EXTRACTED INFORMATION

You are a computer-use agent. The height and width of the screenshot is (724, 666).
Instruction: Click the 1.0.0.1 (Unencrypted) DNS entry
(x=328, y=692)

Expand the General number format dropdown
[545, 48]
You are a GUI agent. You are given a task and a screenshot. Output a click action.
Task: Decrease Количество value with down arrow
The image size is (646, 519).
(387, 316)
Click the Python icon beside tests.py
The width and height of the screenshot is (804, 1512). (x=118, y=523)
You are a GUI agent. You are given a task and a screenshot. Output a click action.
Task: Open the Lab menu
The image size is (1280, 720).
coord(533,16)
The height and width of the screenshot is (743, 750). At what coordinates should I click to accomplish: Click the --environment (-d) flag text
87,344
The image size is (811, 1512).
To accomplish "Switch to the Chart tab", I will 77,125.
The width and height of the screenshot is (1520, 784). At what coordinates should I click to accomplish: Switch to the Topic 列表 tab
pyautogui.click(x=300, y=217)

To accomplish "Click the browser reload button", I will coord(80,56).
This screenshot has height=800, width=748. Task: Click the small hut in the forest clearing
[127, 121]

WHAT TO DO
Every record must be written out again without any change.

ANSWER
You are a computer-use agent. The height and width of the screenshot is (724, 666).
Instruction: Click the 1.0.0.1 (Unencrypted) DNS entry
(x=328, y=692)

Expand the General number format dropdown
[545, 48]
You are a GUI agent. You are given a task and a screenshot. Output a click action.
Task: Decrease Количество value with down arrow
The image size is (646, 519).
(387, 316)
Click the Python icon beside tests.py
The width and height of the screenshot is (804, 1512). (x=118, y=523)
You are a GUI agent. You are given a task and a screenshot. Output a click action.
Task: Open the Lab menu
The image size is (1280, 720).
coord(533,16)
The height and width of the screenshot is (743, 750). At what coordinates should I click to accomplish: Click the --environment (-d) flag text
87,344
The image size is (811, 1512).
To accomplish "Switch to the Chart tab", I will 77,125.
The width and height of the screenshot is (1520, 784). At what coordinates should I click to accomplish: Switch to the Topic 列表 tab
pyautogui.click(x=300, y=217)

To accomplish "Click the browser reload button", I will coord(80,56).
This screenshot has height=800, width=748. Task: Click the small hut in the forest clearing
[127, 121]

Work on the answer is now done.